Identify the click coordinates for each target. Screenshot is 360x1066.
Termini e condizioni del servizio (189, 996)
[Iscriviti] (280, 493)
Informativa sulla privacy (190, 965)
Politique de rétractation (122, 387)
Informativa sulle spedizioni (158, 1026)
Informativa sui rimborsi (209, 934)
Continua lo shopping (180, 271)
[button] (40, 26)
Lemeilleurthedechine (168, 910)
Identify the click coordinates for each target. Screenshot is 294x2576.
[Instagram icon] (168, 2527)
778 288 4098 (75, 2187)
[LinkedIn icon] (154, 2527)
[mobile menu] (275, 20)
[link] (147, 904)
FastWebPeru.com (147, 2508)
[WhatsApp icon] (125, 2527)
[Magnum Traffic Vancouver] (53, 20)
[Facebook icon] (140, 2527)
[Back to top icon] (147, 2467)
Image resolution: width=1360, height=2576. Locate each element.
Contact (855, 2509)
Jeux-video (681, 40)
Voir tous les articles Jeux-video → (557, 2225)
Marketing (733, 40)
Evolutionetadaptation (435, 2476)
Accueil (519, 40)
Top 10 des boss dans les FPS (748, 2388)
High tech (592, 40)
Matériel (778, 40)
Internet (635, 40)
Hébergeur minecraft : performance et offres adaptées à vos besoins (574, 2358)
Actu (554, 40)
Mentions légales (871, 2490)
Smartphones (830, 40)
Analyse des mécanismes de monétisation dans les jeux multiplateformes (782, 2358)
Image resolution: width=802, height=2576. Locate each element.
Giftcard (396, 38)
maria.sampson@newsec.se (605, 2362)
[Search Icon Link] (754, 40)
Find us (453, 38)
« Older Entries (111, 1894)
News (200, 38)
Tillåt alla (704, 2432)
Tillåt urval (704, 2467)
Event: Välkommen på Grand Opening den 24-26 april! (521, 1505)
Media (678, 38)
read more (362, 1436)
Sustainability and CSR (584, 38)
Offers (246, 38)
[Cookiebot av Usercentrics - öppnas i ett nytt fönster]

Instructions to follow ▸ Only the lines from the beginning of the material above through the line with "Lemeilleurthedechine (168, 910)" are wanted; extract them exactly.

Problem solution ▸
Identify the click coordinates for each target. Screenshot is 360x1066.
Termini e condizioni del servizio (189, 996)
[Iscriviti] (280, 493)
Informativa sulla privacy (190, 965)
Politique de rétractation (122, 387)
Informativa sulle spedizioni (158, 1026)
Informativa sui rimborsi (209, 934)
Continua lo shopping (180, 271)
[button] (40, 26)
Lemeilleurthedechine (168, 910)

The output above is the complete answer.